Ahora es cuarentón (afortunado él) y juega. Lo hace en una liga céntrica, en un
equipo “C” formado por veteranos de su edad o próxima a la misma, y están
viviendo un momento muy dulce, del que tengo noticias gracias a unas
fantásticas “semblanzas” que Enrique escribe jornada tras jornada. Lo hace con
una maestría literaria tal (a su lado estos ensayos míos resultan patéticos)
que me he enganchado a las mismas y simpatizo con toda la plantilla del equipo,
a pesar de que no conozco a nadie, salvo el propio relator. Me alegra que lo
haga.

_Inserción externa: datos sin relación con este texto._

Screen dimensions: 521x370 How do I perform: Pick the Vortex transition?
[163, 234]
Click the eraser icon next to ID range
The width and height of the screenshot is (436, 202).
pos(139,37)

Por doble motivo: por saber que el rugby que yo conocí antaño sigue vigente,
y por comprobar, una vez más que deporte y escritura pueden (y deben) ir de la
mano.
El ciclismo, el que yo practico, no está alejado de algunos
de los personajes que he recordado hoy. Mi afición es tan adaptativa como la
carrera profesional de Alfredo Landa, me desenvuelvo con soltura, alegría y
felicidad en muchas de sus modalidades: desde la BTT hasta los recados
callejeros, pasando por la carretera, los paseos dominicales o los viajes con
niños en un remolque. Me gusta tratar de ser creativo con mis planes y
proyectos ciclistas: grandes viajes, citas clásicas, disfraces antiguos, retos
de gran esfuerzo, salidas cañeras llenas de ascensos terribles o la parsimonia
del lijado y el pintado en una restauración. Casi como Lou Reed y su música.
Pero es que además “la bicicleta” del siglo XXI está necesitada de sus
“Mandelas” transformadores, personas que participemos en eventos, en
reivindicaciones pacíficas, en acciones cívicas que favorezcan la implantación
de su uso en las ciudades y que el disfrute rodado por las carreteras pueda
resultar definitivamente seguro. Para ello no sólo basta con pedalear, hay que
actuar, hay que crear cultura ciclista: escribir, opinar, proponer, usar,
compartir, editar, publicar, leer, visionar, dinamizar, etc. Y tal como lo hacía
Fernando Argenta con la música, de forma desenfadada y pedagógica, sin que ello
suponga, en modo alguno perder criterio.